The voices were comforting as I drove, week after week, through the winter rain to the hospice, counting telephone poles jutting out of the farming landscape like monstrous crosses. I listened to Barbara Budd and Mary Lou Finlay. Their voices felt like the voices of friends, very smart friends.
I began to appreciate radio documentaries and how sound is so powerful to story — someone clearing their throat, rainfall, heels on the pavement, a barking dog, a breath. Depending on the time of day I would often tune into The Current with Anna Maria Tremonti (I can’t live without it now!), Quirks & Quarks with Bob McDonald and, well, almost everything. I hate to admit it, but I even listen at work. When some old guy is on the radio banging on a heritage fiddle, I listen.
“Ah, Canadian heritage,” I think to myself, secretly wondering what the hell is happening to me. Sometimes I change the station for a while and check out Kings of Leon on The Zone just to prove it isn’t an “age thing”.
At first, I wouldn’t admit to anyone that I listened to CBC Radio. After all, I’d spent so many years dissing it. So I began to play a game. When all the CBC-lovers would gather to talk over the morning’s edition of The Current, I’d chime in with my secret knowledge.
“How did you know that?” they would ask.
“Oh, I just heard it somewhere,” I’d say with a grin. People thought my IQ had gone up. It was nice.
Finally, after many months of playing my secret game, I confessed my new love.

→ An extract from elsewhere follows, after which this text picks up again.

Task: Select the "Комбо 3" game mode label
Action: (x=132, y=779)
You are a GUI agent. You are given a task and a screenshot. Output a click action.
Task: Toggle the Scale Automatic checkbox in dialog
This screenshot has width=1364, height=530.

It was liberating. I had joined an exclusive club of people who loved the opening music for the CBC newscast and The Current.
These days, I no longer make fun of radio freaks. I’ve stopped yawning when someone mentions CBC and I sometimes find myself saying, “Hey, did you hear…?” Oh, I still have my slag-CBC moments. Some things are just too hard to take, usually if they involve a didgeridoo or banjo. But all in all, I’m a convert.
I’m sure I make my friends gag when I now extol the virtues of CBC Radio One, but so far only one of them has said, “See, I told you so. You act like you discovered it!”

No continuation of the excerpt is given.